Contribution of voltage-dependent K⁺ channels to metabolic control of coronary blood flow.

The purpose of this investigation was to test the hypothesis that K(V) channels contribute to metabolic control of coronary blood flow and that decreases in K(V) channel function and/or expression significantly attenuate myocardial oxygen supply-demand balance in the metabolic syndrome (MetS). Experiments were conducted in conscious, chronically instrumented Ossabaw swine fed either a normal maintenance diet or an excess calorie atherogenic diet that produces the clinical phenotype of early MetS. Data were obtained under resting conditions and during graded treadmill exercise before and after inhibition of K(V) channels with 4-aminopyridine (4-AP, 0.3mg/kg, iv). In lean-control swine, 4-AP reduced coronary blood flow ~15% at rest and ~20% during exercise. Inhibition of K(V) channels also increased aortic pressure (P<0.01) while reducing coronary venous PO(2) (P<0.01) at a given level of myocardial oxygen consumption (MVO(2)). Administration of 4-AP had no effect on coronary blood flow, aortic pressure, or coronary venous PO(2) in swine with MetS. The lack of response to 4-AP in MetS swine was associated with a ~20% reduction in coronary K(V) current (P<0.01) and decreased expression of K(V)1.5 channels in coronary arteries (P<0.01).
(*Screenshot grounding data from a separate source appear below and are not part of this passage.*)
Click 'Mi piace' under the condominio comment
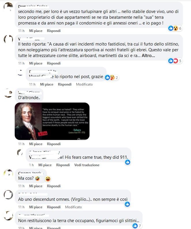Screen dimensions: 191x229 [36, 31]
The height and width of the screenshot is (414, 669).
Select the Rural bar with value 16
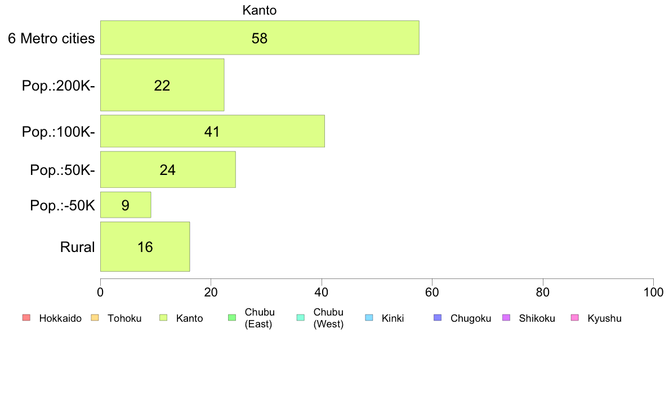pos(145,246)
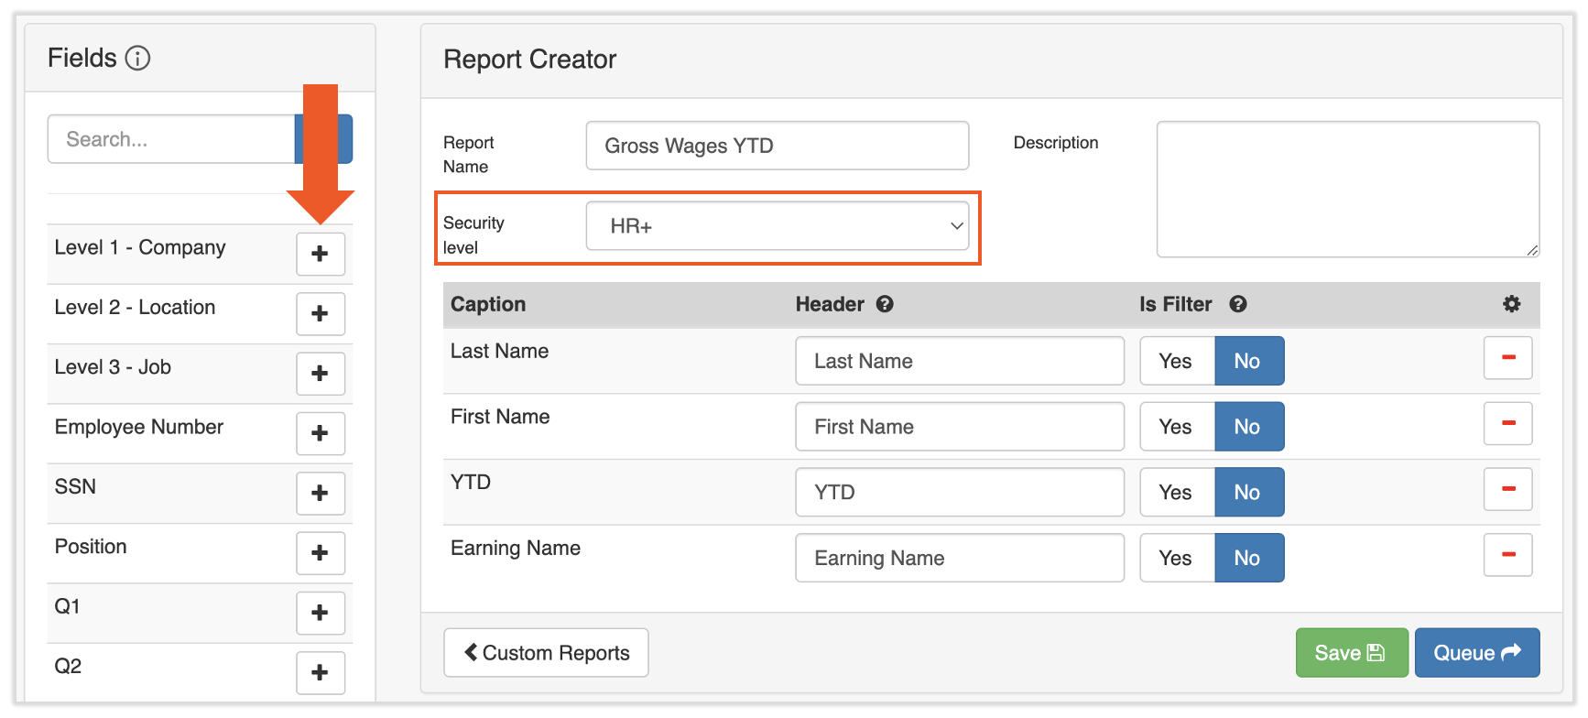The image size is (1588, 718).
Task: Show help for Is Filter column
Action: pos(1237,304)
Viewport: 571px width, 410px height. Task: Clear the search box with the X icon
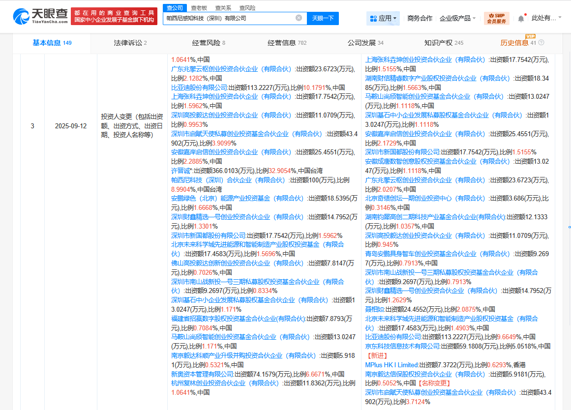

Together, these data demonstrate that K(V) channels play an important role in balancing myocardial oxygen delivery with metabolism at rest and during exercise-induced increases in MVO(2). Our findings also indicate that decreases in K(V) channel current and expression contribute to impaired control of coronary blood flow in the MetS. This article is part of a Special Issue entitled "Coronary Blood Flow".